Hereditary Genetics: Current Research

Targeting DNA Damage Pathways as Therapeutic Strategies in Rheumatoid Arthritis

William Becker^* Department of Molecular and Cellular Biology, Harvard University, Cambridge, Massachusetts, United States of America
^*Correspondence: William Becker, Department of Molecular and Cellular Biology, Harvard University, Cambridge, Massachusetts, United States of America, Email:

Received: 02-Jun-2023, Manuscript No. HGCR-23-22087; Editor assigned: 05-Jun-2023, Pre QC No. HGCR-23-22087 (PQ); Reviewed: 19-Jun-2023, QC No. HGCR-23-22087; Revised: 26-Jun-2023, Manuscript No. HGCR-23-22087 (R); Published: 03-Jul-2023, DOI: 10.35248/2161-1041.23.12.242

Description

Rheumatoid Arthritis (RA) is a chronic autoimmune illness that causes inflammation and joint destruction. DNA damage refers to any alteration in the DNA sequence that disrupts its normal structure and function. It can result from various sources, including environmental factors, oxidative stress, and the body's own immune response. Fortunately, cells possess intricate DNA repair mechanisms that can recognize and correct these damaged areas. However, in conditions like rheumatoid arthritis, the balance between DNA damage and repair is disrupted, leading to the accumulation of DNA lesions. Multiple mechanisms contribute to DNA damage in rheumatoid arthritis. Firstly, chronic inflammation in the synovial tissue releases various proinflammatory mediators, such as cytokines and Reactive Oxygen Species (ROS). These inflammatory molecules can directly induce DNA damage by causing oxidative stress and DNA strand breaks. Additionally, immune cells, particularly neutrophils, produce high levels of ROS and release DNA-binding proteins, forming extracellular traps that can damage surrounding tissues and trigger an autoimmune response. DNA damage in rheumatoid arthritis has significant clinical implications. Firstly, it can lead to the production of autoantibodies, such as Rheumatoid Factor (RF) and Anti-Citrullinated Protein Antibodies (ACPA), which are diagnostic markers of RA. These autoantibodies recognize and target specific proteins that have undergone post-translational modifications due to DNA damage. Furthermore, DNA damage can activate immune cells, leading to a perpetuation of inflammation and joint destruction in RA. Accumulating evidence suggests that DNA damage contributes to joint destruction in rheumatoid arthritis. DNA lesions within the synovial tissue can activate inflammatory pathways, leading to the production of pro-inflammatory cytokines and Matrix Metalloproteinases (MMPs). These enzymes degrade the extracellular matrix and promote the destruction of cartilage and bone, ultimately causing irreversible damage to the affected joints.

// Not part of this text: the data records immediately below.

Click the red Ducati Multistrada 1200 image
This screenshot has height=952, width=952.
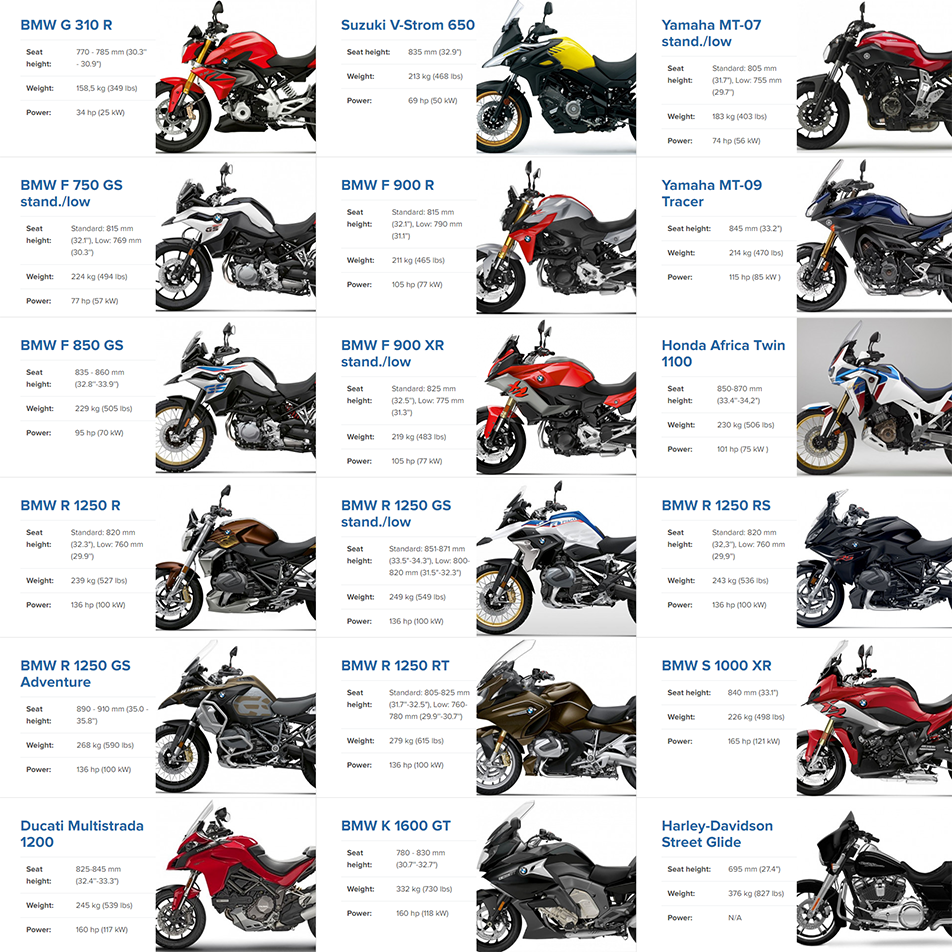[x=236, y=876]
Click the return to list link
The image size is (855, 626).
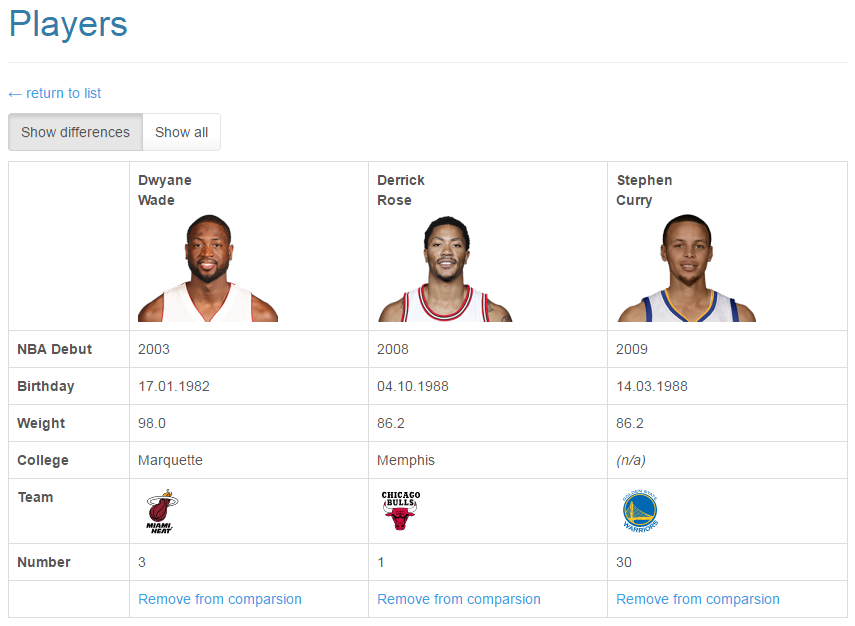click(54, 93)
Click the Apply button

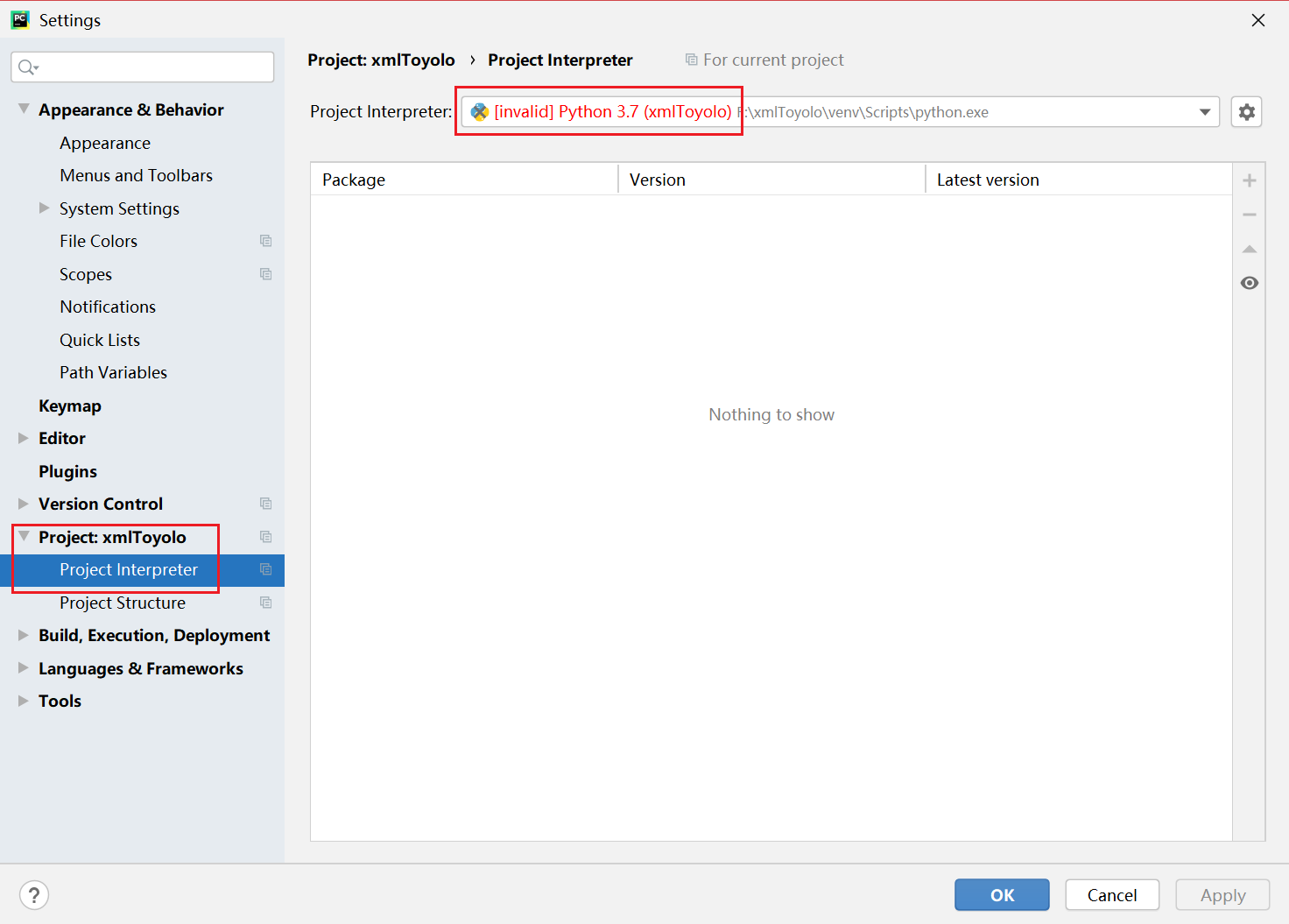pyautogui.click(x=1222, y=894)
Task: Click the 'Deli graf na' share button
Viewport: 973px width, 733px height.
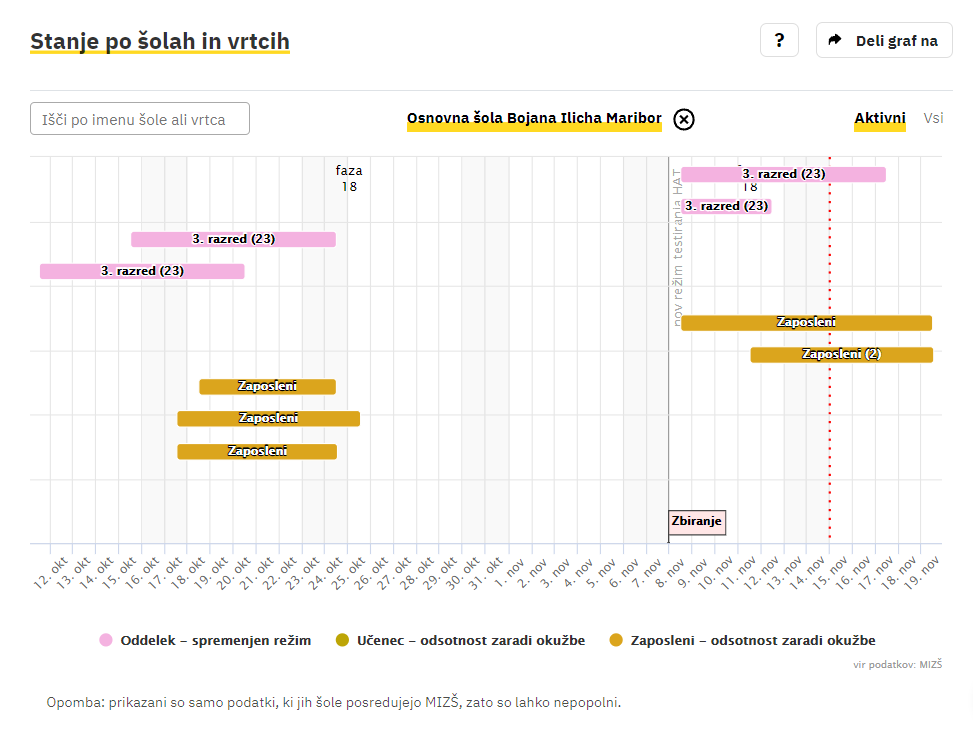Action: click(x=884, y=41)
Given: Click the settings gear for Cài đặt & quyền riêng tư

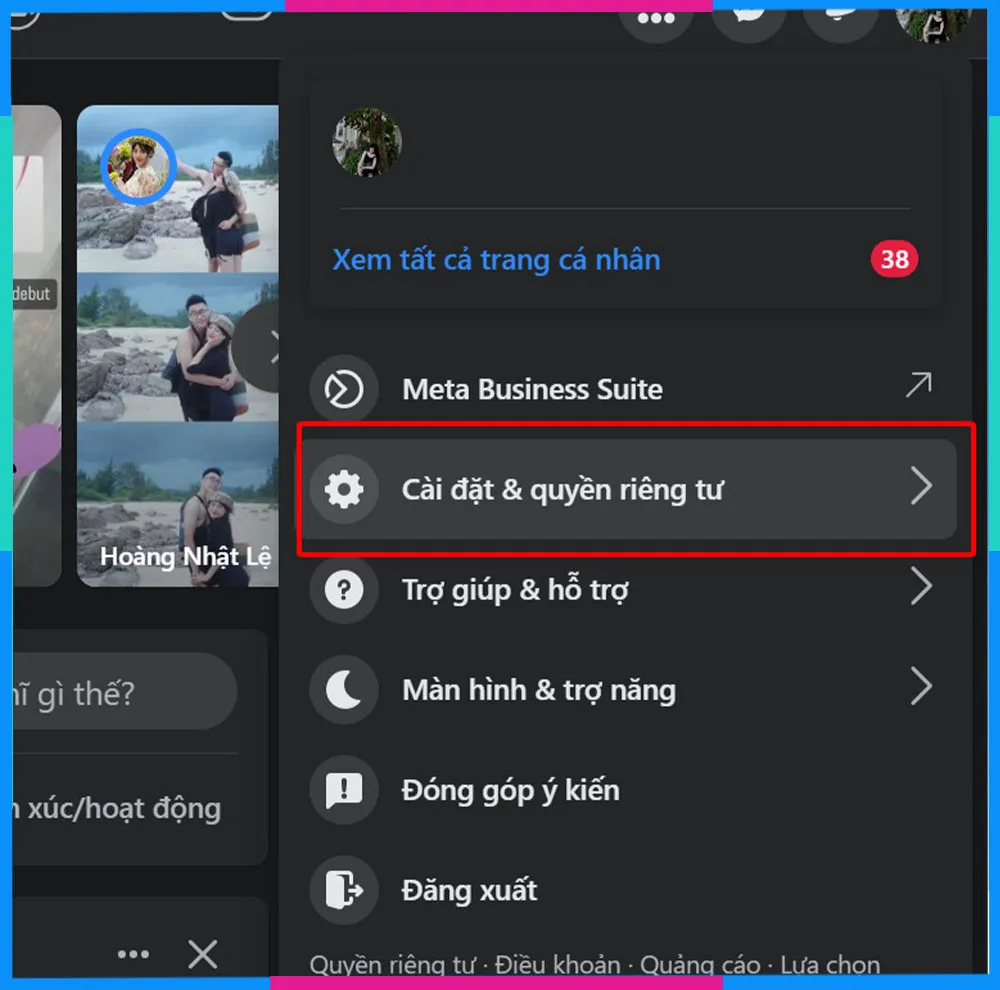Looking at the screenshot, I should click(344, 489).
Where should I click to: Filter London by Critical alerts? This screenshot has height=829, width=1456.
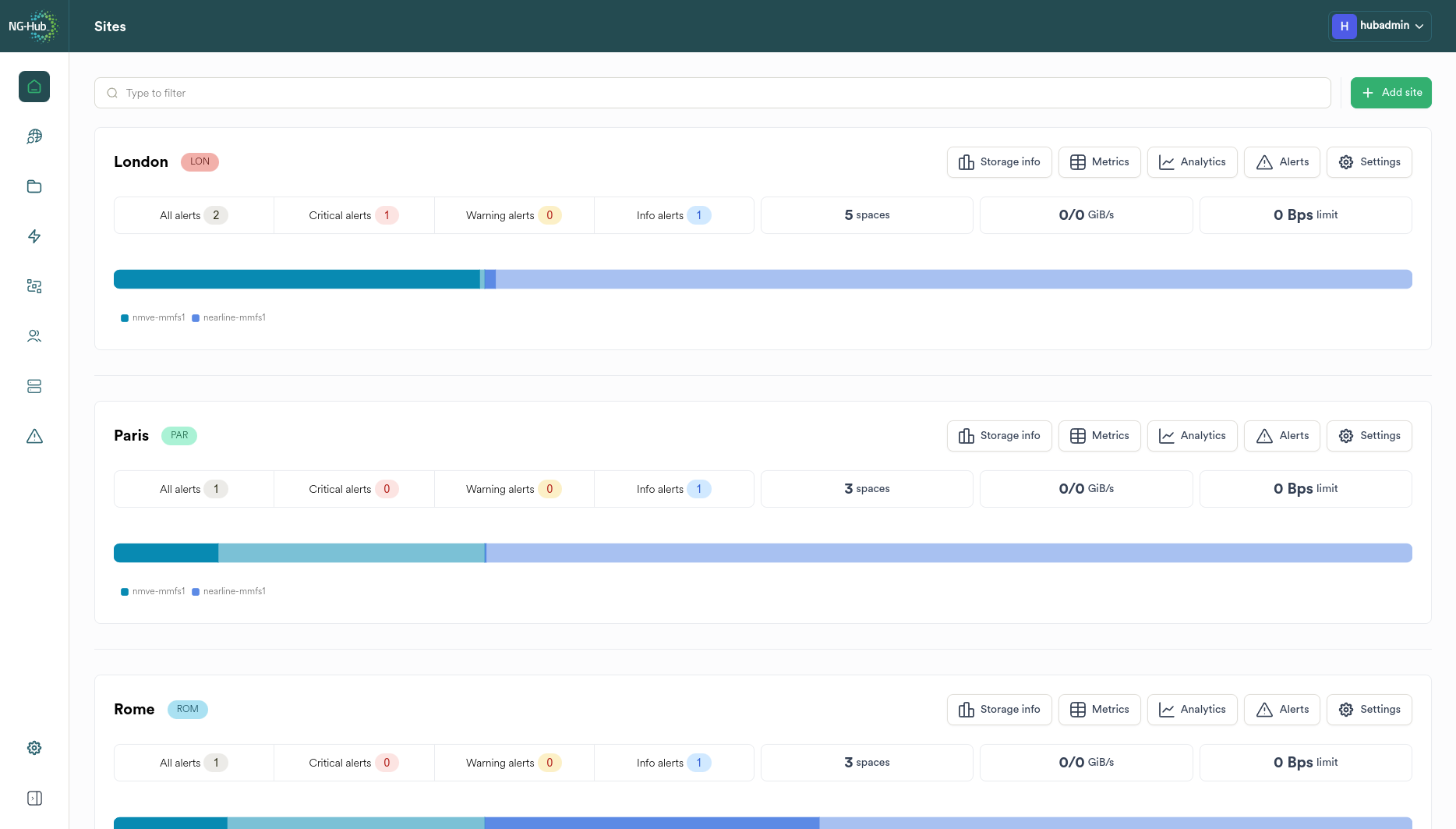pos(353,215)
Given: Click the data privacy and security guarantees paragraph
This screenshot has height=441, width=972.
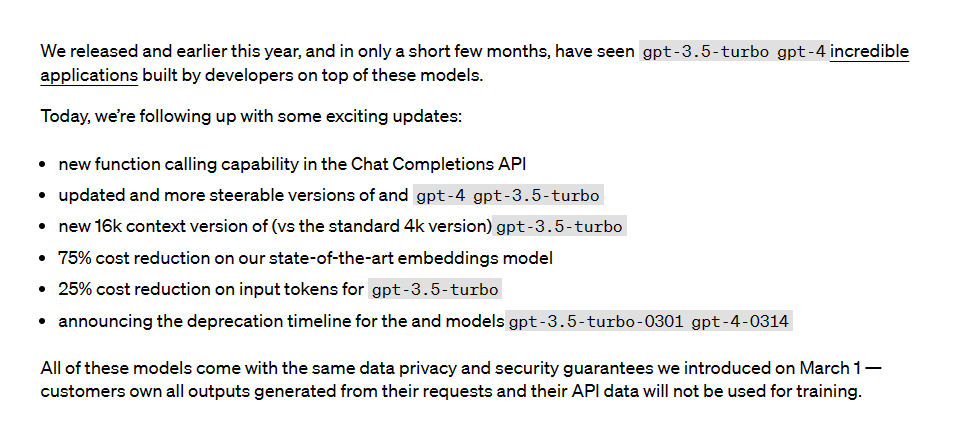Looking at the screenshot, I should pyautogui.click(x=461, y=380).
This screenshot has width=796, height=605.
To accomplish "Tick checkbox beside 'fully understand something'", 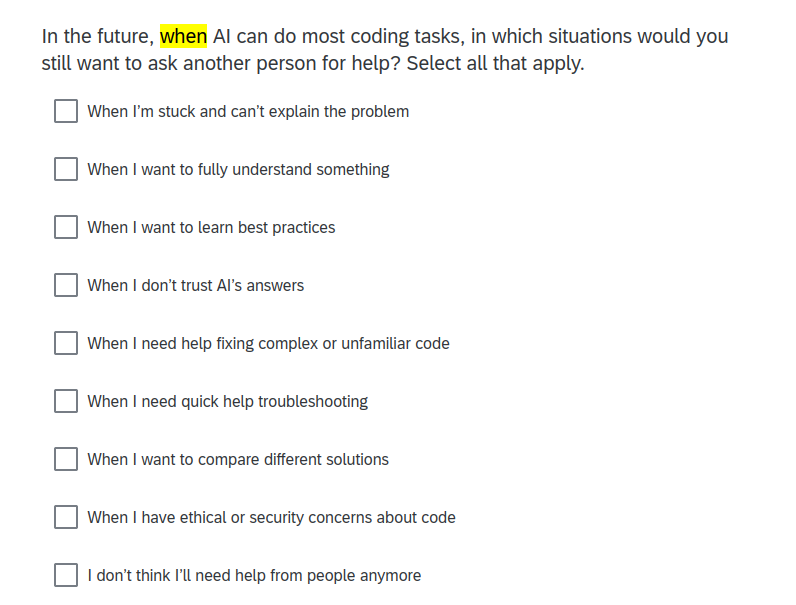I will coord(66,169).

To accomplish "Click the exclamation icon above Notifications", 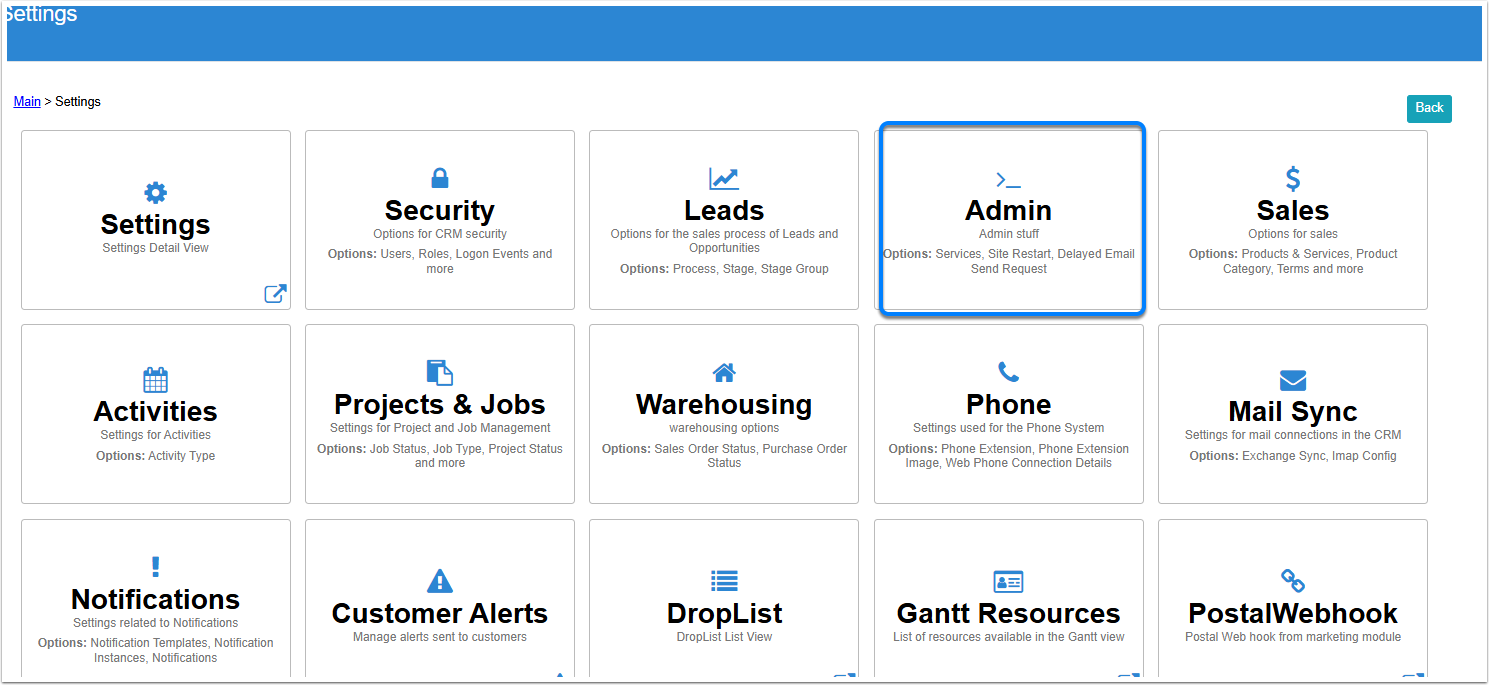I will [156, 567].
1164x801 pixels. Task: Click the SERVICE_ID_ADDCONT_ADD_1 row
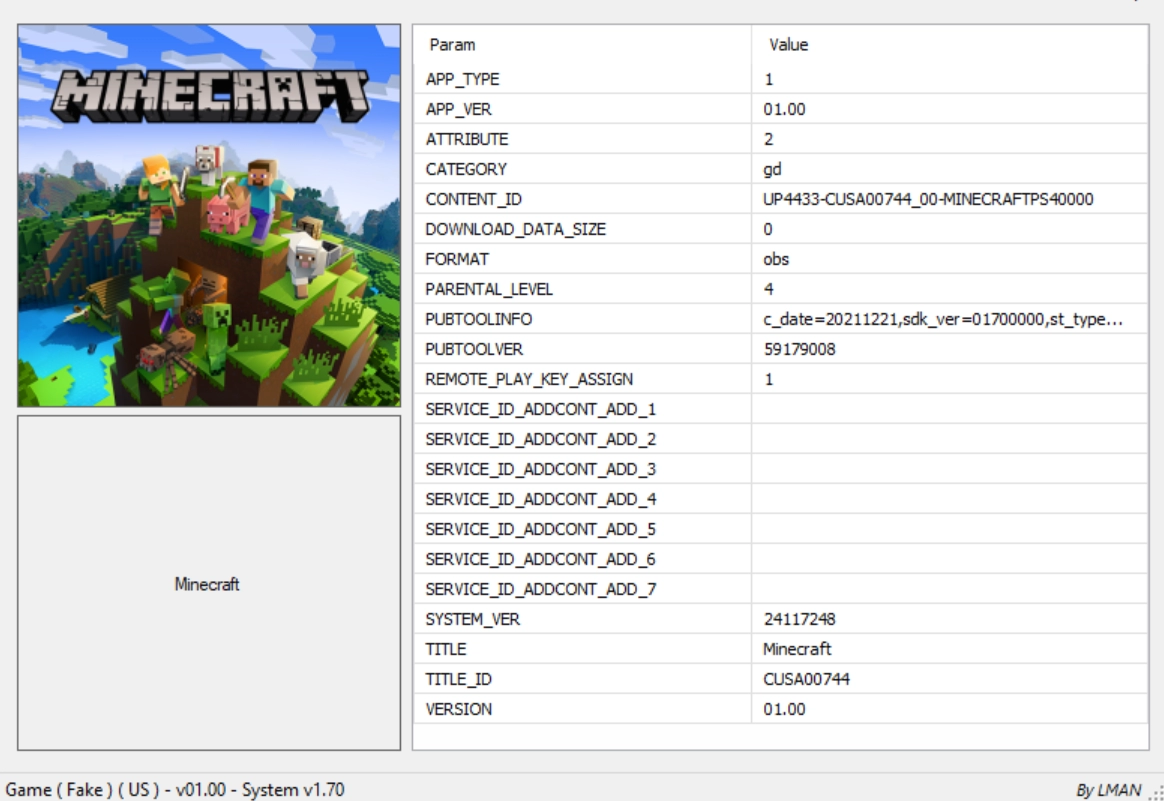coord(540,409)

Understanding the role of DNA damage in rheumatoid arthritis opens up potential therapeutic strategies. Firstly, targeting the underlying mechanisms of DNA damage, such as oxidative stress and inflammation, may help mitigate the disease process.

Antioxidant agents, including vitamins C and E, have shown potential results in reducing DNA damage and inflammation in experimental models of RA. Moreover, modulating the activity of DNA repair enzymes, such as Poly (ADP-ribose) Polymerase (PARP), may enhance DNA repair capacity and protect against joint damage in RA.

In recent years, personalized medicine approaches have gained attention in rheumatoid arthritis management. Evaluating DNA damage biomarkers, such as levels of DNA strand breaks, oxidative DNA damage markers, and DNA repair gene polymorphisms, may help identify individuals at higher risk for severe disease progression. This knowledge can guide treatment decisions, allowing for customized interventions and closer monitoring of disease activity and joint damage.

Conclusion

DNA damage plays a significant role in the pathogenesis of rheumatoid arthritis, contributing to inflammation, autoimmunity, and joint destruction. Understanding the underlying mechanisms of DNA damage and impaired repair mechanisms provides insights into potential therapeutic targets and personalized medicine approaches. Further research is needed to solve the complex interplay between DNA damage and rheumatoid arthritis and develop innovative strategies to halt disease progression, preserve joint function, and improve the quality of life for individuals living with RA.